A: I’d really love to connect with folks in the Seattle scene. I got to make a music video for Jul!et recently after she saw my video for my song Dizzy. It was really fun to craft a story and bring her vision to life. I would love to have more opportunities like that with Seattle artists in addition to leaving my atmospheric touch or even doing guest vocals in others’ music and having them.
Or even doing weird performance art type shows that are different than just 3 bands with 40 minute sets. I think there’s a lot happening in the Seattle scene right now that’s cool but I’ve always loved the idea of making shows more memorable than just doing our sets. I don’t quite know what that looks like but it’s an idea that’s been floating around in my head. But a long term big dream of mine is doing a soundtrack or landing a song on a tv show or a movie.
Q: Are there any upcoming projects, tours, or exciting plans you can share with your fans?
A: For those who didn’t catch my first premiere at Narrative in Everett, I’m excited about performing and premiering my visual album again at the Fremont Abbey on Sunday October 8th!

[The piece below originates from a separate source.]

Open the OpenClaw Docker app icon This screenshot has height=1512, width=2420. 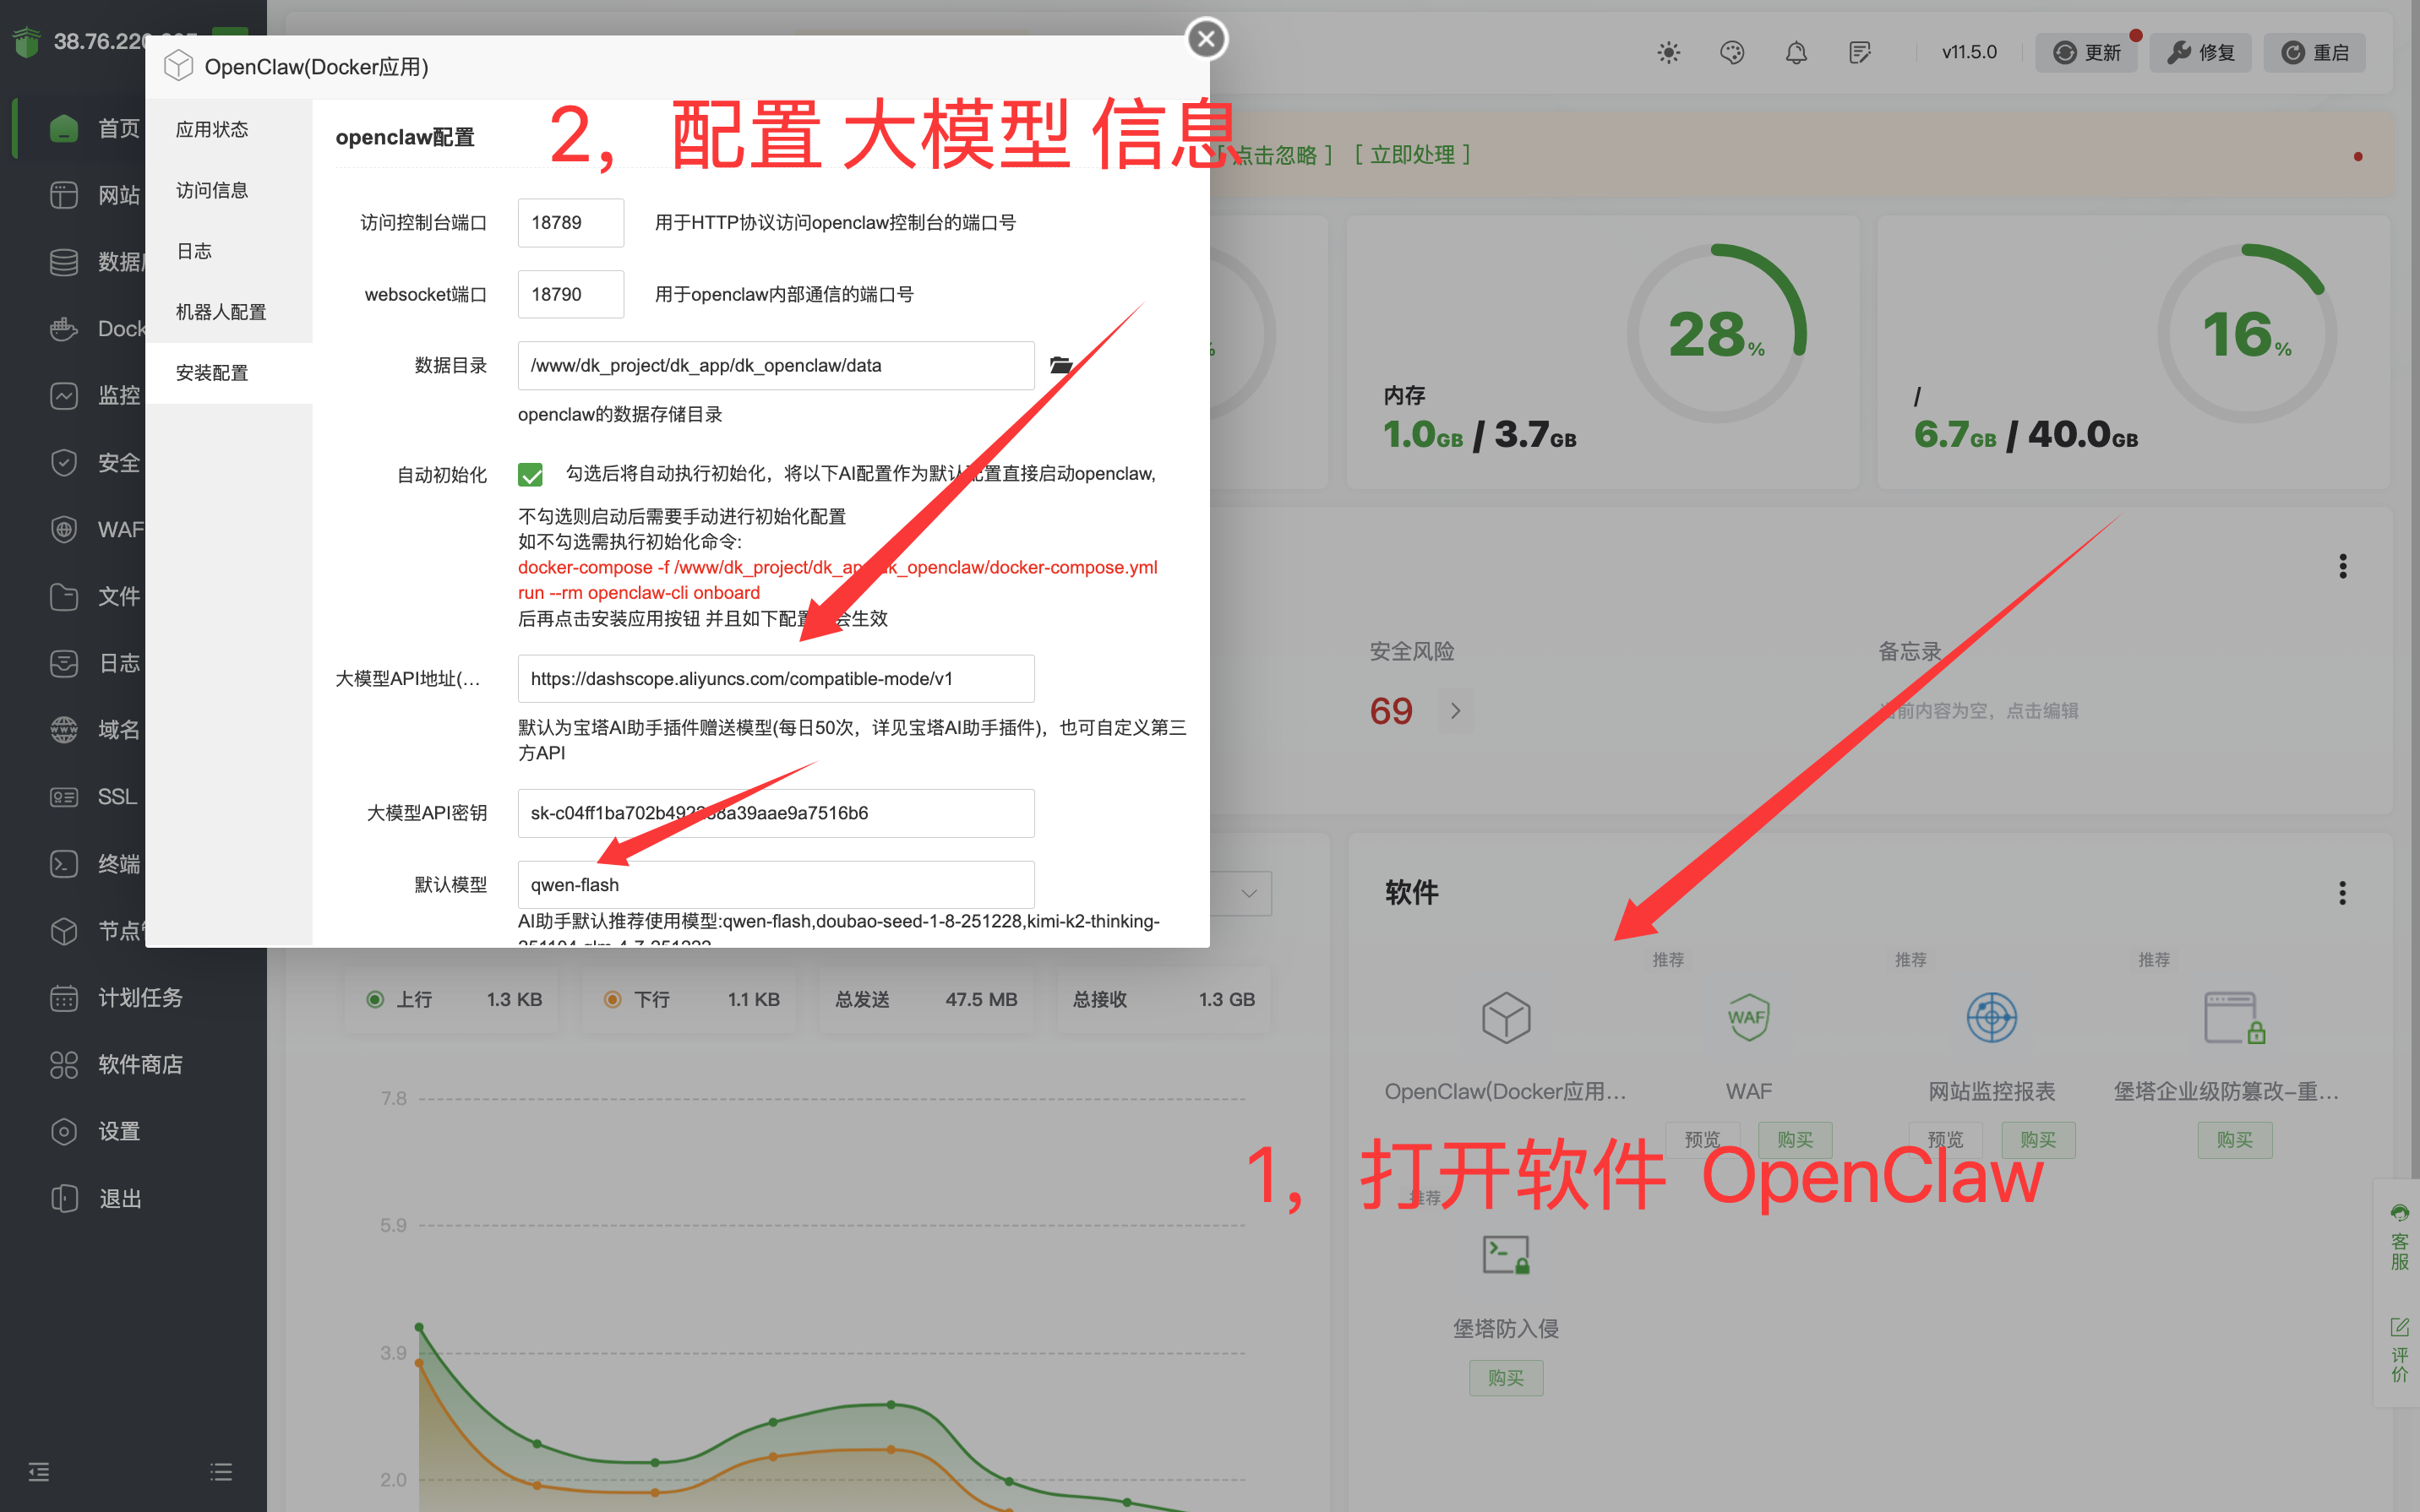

This album was recorded a lot at night so I had a lot of mellow vocals. Whatever I make next, I want to take my voice to the next level. I love singing songs like Don’t Stop Me Now by Queen at karaoke.
Whatever I do next I want to tap into more intensity and energy!
Q: So far what’s been your favorite show you have performed? Why?
A: One of the last shows I did involve removing layers of my outfits, playing keys, guitar, my synthesizer, painting while singing my last song while I set up a loop and walked off and exited the room while it played to end my set. There weren’t a lot of people in the room and it felt nice to be commuted to and immersed in the show regardless. but one of my musical role models was there and thought it was amazing and that honestly meant the world to me! And it was just so fun!
Q: What has been the most rewarding experience as a musician so far?
A: One of the most rewarding experiences I’ve had is being able to work and record with Damien Jurado. Damien is an amazing person, a brilliant artist, prolifically imaginative, wise, and kind. I’ve loved his music for a while for it’s conceptual nature and down to earth-ness. I never thought I’d get to work with an artist that has inspired me and have him support me in my music endeavors and even come to my shows. Getting to on his albums was a richly collaborative, joyful experience that made me appreciate and consider what matters making music in the long run.
But also being able to connect with people who I know genuinely resonate with my music. I even had a residency doing live ambient music at a yoga studio and that was really special. It’s an honor to create and share and I feel deeply grateful to share my music and myself with others and for whoever takes the time to dive into my world with me!